Me preguntaba qué, quiénes, encarnan el Infierno en cada época y lugar, cómo cada sociedad codifica su idea de Infierno. El Infierno más antiguo está en la Biblia. El temor más profundo es lo desconocido, lx Otrx. Aquí lo son el consabido “Oriente”, el sexo no reproductivo, los mendigos, la mujer que goza. El “buen amor” es calmo (un esposo, un novio formal); el “mal amor”, el “corazón condenado” (The hellbound heart se llamó la novela de Barker), es sexo en desvío. Ni siquiera el fuego es capaz de exorcizar esos demonios, aunque arrase con todo. Los señores Cenobitas persisten. “Demonios para unos, ángeles para otros”.

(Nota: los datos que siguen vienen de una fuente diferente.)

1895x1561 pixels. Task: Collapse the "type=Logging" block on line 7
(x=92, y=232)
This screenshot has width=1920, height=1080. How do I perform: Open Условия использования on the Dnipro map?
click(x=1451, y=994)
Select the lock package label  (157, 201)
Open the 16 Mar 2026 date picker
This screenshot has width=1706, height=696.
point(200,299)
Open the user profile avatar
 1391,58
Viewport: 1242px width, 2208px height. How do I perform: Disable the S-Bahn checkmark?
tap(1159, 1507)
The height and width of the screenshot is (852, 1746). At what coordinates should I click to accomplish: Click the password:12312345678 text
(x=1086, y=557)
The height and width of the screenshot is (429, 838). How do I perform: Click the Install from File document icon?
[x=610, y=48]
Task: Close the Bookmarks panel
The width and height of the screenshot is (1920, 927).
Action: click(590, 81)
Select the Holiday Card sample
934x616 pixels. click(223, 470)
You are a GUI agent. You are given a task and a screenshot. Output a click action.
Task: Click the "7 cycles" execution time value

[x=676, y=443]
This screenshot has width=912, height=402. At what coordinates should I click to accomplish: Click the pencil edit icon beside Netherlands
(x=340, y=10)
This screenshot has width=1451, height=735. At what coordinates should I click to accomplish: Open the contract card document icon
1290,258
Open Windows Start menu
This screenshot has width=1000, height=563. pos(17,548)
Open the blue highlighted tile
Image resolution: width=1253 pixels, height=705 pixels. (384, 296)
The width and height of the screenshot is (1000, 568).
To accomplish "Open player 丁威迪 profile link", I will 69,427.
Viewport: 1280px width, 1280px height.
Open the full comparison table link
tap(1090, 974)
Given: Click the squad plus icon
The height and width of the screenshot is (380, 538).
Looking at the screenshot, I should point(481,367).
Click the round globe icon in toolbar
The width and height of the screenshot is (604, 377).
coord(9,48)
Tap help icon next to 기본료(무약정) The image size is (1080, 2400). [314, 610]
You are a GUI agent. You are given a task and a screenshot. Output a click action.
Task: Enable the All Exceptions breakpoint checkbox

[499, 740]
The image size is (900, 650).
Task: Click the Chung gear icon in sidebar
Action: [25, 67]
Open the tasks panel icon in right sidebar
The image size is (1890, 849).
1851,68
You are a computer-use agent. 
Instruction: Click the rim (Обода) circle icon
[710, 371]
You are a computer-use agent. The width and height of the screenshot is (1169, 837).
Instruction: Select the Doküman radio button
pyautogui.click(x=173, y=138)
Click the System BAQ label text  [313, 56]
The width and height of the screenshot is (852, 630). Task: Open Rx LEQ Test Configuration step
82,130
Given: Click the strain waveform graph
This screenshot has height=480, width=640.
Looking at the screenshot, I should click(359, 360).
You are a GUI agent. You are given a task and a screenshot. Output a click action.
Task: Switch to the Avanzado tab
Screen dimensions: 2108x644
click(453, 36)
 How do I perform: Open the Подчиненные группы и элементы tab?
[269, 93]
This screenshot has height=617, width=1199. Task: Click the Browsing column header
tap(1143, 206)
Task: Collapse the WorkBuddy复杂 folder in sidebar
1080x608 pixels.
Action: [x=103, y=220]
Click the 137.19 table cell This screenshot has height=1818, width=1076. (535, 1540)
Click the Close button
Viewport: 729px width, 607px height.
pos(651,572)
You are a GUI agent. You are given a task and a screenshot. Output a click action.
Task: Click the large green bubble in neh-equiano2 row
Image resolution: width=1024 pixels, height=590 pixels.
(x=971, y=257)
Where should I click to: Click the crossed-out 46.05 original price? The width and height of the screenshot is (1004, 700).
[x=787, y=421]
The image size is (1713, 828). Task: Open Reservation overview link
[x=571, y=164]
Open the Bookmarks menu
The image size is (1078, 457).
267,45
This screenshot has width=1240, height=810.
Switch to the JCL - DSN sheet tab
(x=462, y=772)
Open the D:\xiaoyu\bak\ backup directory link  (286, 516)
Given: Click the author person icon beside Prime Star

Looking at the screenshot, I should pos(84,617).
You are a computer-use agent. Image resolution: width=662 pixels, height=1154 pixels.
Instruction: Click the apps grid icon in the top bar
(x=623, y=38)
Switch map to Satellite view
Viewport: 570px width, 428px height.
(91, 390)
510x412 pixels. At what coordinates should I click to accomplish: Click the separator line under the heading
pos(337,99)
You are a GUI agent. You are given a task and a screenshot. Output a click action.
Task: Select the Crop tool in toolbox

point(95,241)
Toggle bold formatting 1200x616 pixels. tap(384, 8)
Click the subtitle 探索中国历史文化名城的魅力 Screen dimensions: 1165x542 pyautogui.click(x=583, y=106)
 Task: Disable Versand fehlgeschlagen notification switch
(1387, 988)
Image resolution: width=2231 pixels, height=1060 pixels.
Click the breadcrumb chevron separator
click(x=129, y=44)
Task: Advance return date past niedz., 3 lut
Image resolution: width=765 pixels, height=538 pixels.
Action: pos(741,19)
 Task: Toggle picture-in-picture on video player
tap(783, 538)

En “La imaginación pornográfica”, Susan Sontag habla de “la incapacidad traumática de la sociedad capitalista moderna para suministrar auténticas vías de desahogo a la perenne vocación humana por las calenturientas obsesiones visionarias, para satisfacer el apetito de formas sublimes de concentración y seriedad que trasciendan el yo. La necesidad de trascender «lo personal» que experimentan los seres humanos no es menos profunda que la necesidad de ser persona, individuo. Pero esta sociedad satisface muy mal dicha necesidad. Suministra sobre todo vocabularios demoníacos en los cuales situarla y a partir de los cuales se inicia la acción y se elaboran ritos de comportamiento. Se nos ofrece optar entre vocabularios de pensamiento y de acción que no son sólo autotrascendentes sino también autodestructivos”. Ya se sabe, lasciate ogni speranza: “esta caja abre puertas a los placeres del Cielo… del Infierno”, nos advierte Hellraiser. Cuidado con lo que no encaja: los demonios, por favor, bien encerrados en la botella. Esos deseos prohibidos, el sexo por fuera del matrimonio… Julia y Frank se acuestan encima del vestido blanco que ella usaría para casarse con Larry, ¡el hermano de su esposo, maldita Gertrudis! Guarda, porque del juego sexual a la muerte y destrucción parece que hay un camino directo que se paga con la vida y la infamia. Lxs desencajadxs liberan demonios, “los Cenobitas me dieron una experiencia más allá de los límites… dolor y placer… inseparables”, dice Frank. Mejor ni atreverse. Caja, cajita, cajeta bien cerrada. Atenti, pebeta: el mendigo se mete entre nuestras llamas (en nuestras camas) y en todos esos caminos que conducen a Marruecos. El Infierno tan temido, oh sí, está encantador esta noche.